Infertility in an industrial setting:— a population-based study from Northern Sweden
Article first published online: 31 DEC 2010
1997 Informa UK Ltd All rights reserved: reproduction in whole or part not permitted
Acta Obstetricia et Gynecologica Scandinavica
Volume 76, Issue 7, pages 673–679, August 1997
How to Cite
Wulff, M., Högberg, U. and Stenlund, H. (1997), Infertility in an industrial setting:— a population-based study from Northern Sweden. Acta Obstetricia et Gynecologica Scandinavica, 76: 673–679. doi: 10.3109/00016349709024609
- Issue published online: 31 DEC 2010
- Article first published online: 31 DEC 2010
- Submitted 24 Jiinuary, 1997; Accepted 16 February, 1997
- care seeking behavior;
- heavy metals;
- socioeconomic status
Objective. To analyze the possible environmental effects on infertility among couples living in the immediate neighborhood of a smelter and to study prevalence and risk factors of infertility as well as care seeking behavior among infertile couples in a random sample of a local population.
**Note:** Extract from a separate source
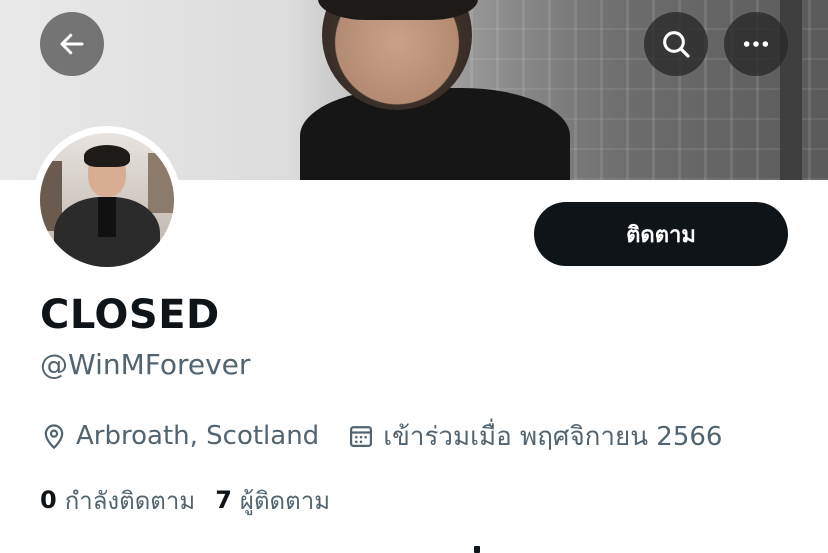 The width and height of the screenshot is (828, 553). What do you see at coordinates (107, 156) in the screenshot?
I see `avatar-hair` at bounding box center [107, 156].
Methods. A questionnaire was distributed to 1,784 women between 25 and 44 years of age working at or living close to a copper smelter, and to women living further away from the smelter. The results were analyzed with a logistic regression.
Results. No environmental effects on infertility rates among couples living near the smelter were found. The prevalence of infertility, defined as having experienced a period of inability to conceive within 12 months of regular intercourse without contraception at some point in life, was the same between the neighbors and the reference population. The prevalence of primary and secondary infertility was 6% and 3%, respectively. Infertile women were characterized by having a significantly shorter education, OR 1.8 (CI 1.2-2.7), compared to women who had not experienced any fertility problems. Risk estimates for not seeking health care when having a low socio-economic status was OR 2.1 (CI 1.0-4.4) compared to those with a higher socio-economic status.
Conclusion. No environmental effects on infertility could be demonstrated. Infertile women were characterized by having a shorter education compared to the non infertile, and women with lower socio-economic status were less prone to seek help.